The local libraries had a mix of physical card catalogs and digital catalogs. There were still banks of microfiche readers to view archived newspapers. The digital catalogs were a mix of green-screen terminals to some centralized computer and some starting to be based on regular PCs running a library kiosk application. The libraries still had more space dedicated to the stacks of books than contemporary ones which seem to have more lounges and meeting spaces.
The equivalent of internet-based shopping was ordering from printed catalogs either by mail-order or phone-order. Most products would ship in 2-4 weeks instead of a few days unless you paid silly money for expedited service. There was still the lingering concept of cash-on-delivery, where you would give the UPS driver money or a cashier's check when they delivered your package rather than paying the sender in advance. You were more likely to buy clothes locally unless ordering from a company like Columbia or LL Bean.
The "everyone carries a smartphone that can talk to various information sources" part was an easy extrapolation of things that already existed in 1994: Motorola Envoy, a ~tablet (well, PDA using parlance from those times) with a wireless modem, was released in 1994. General Magic, a company that aimed to build such a device, was created in 1990.
I grant you that the existence of such easy to query information sources was probably less predictable.
I would argue that the smartphone is a smaller change to society than the quickly ubiquitous automobile.
You can argue about precursors to automobiles on that adoption curve, but there were many precursors to the smartphones on the go connectivity such as the first pager system launched all the way back in 1950. And of course the internet had been around for decades by 1993.
We think of the internet as a huge revolution in how people shop for example, but fundamentally it’s the same basic idea as introduced by the ubiquitous sears catalog by telephone or even mail.
Again, this confuses me.

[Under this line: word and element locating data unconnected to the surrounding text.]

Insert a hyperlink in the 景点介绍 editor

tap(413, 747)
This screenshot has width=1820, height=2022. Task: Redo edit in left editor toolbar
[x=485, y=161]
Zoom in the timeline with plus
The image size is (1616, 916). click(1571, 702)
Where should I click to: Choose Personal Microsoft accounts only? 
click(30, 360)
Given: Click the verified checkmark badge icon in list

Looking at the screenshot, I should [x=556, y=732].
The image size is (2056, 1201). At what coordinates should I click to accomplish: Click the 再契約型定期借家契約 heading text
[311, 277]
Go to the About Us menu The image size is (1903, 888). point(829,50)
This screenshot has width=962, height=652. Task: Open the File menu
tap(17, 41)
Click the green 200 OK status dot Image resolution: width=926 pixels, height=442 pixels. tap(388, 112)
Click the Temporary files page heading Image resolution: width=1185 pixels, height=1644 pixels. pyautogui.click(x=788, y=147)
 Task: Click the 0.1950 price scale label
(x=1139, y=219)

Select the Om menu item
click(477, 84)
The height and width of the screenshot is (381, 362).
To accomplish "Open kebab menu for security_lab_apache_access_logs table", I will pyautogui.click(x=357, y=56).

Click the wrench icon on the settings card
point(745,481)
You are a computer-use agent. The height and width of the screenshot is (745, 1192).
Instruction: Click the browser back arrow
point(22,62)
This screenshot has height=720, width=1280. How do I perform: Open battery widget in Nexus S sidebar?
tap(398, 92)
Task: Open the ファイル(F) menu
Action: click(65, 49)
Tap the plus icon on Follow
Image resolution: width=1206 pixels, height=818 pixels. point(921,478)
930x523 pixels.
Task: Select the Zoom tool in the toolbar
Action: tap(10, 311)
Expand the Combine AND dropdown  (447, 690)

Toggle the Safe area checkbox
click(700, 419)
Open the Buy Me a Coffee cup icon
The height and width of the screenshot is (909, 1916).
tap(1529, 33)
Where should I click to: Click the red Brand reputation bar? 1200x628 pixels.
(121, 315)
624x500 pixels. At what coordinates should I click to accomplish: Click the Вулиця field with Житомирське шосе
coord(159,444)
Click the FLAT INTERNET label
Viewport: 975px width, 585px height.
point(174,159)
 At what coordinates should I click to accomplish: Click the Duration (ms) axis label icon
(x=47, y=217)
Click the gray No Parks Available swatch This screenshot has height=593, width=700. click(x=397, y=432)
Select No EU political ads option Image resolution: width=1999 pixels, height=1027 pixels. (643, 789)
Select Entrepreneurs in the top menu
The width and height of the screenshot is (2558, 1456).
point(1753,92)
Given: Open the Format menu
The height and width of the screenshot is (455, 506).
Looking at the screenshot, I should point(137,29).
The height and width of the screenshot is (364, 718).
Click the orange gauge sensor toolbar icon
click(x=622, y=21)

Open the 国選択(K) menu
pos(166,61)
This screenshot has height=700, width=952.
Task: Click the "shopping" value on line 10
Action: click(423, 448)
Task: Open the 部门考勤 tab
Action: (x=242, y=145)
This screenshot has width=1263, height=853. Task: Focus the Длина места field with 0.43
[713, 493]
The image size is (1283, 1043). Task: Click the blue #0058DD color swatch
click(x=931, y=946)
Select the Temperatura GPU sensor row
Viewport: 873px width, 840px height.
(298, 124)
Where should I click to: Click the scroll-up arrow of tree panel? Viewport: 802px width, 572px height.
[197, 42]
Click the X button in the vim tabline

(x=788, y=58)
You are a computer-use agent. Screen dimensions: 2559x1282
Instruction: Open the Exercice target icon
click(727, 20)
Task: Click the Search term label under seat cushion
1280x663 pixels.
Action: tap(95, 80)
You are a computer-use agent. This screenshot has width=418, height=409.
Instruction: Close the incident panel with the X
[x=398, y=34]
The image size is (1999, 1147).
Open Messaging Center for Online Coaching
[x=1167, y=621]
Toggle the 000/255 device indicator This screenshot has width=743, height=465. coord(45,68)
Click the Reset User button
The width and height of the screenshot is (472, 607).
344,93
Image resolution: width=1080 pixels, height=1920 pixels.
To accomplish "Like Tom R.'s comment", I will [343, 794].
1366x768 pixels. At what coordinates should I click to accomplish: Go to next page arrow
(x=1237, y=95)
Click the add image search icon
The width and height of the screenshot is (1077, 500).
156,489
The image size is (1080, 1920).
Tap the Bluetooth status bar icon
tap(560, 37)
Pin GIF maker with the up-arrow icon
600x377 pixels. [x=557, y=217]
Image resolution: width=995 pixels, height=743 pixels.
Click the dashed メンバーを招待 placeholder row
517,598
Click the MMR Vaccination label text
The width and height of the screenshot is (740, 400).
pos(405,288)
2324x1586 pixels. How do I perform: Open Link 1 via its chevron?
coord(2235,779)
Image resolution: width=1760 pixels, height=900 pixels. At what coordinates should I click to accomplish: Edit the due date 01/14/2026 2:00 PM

I was pointing out that the current rate of change is not obviously more rapid than about 100 years ago. If you are trying to provide a counterexample I think you've failed to establish one, and if you weren't I'm not sure what you are trying to achieve, other than a generic "gee, the internet has come a long way in the last 30 years". I don't think anyone would claim it hasn't, but I don't get your point, I guess.
Star Trek communicators and tricorders come pretty close, but then again that was predicted for the 23rd century.
One beef I have about The Expanse is that they have cell phones, albeit fancy holographic ones. Not sure we will still be using that paradigm, we may have moved into wearable devices or something involving direct brain communication by then. We are already on the verge of that.
Also, don't take what I wrote to be "No one could have predicted this" but rather someone teleported in time would be just amazed about these aspects of ubiquitous information retrieval.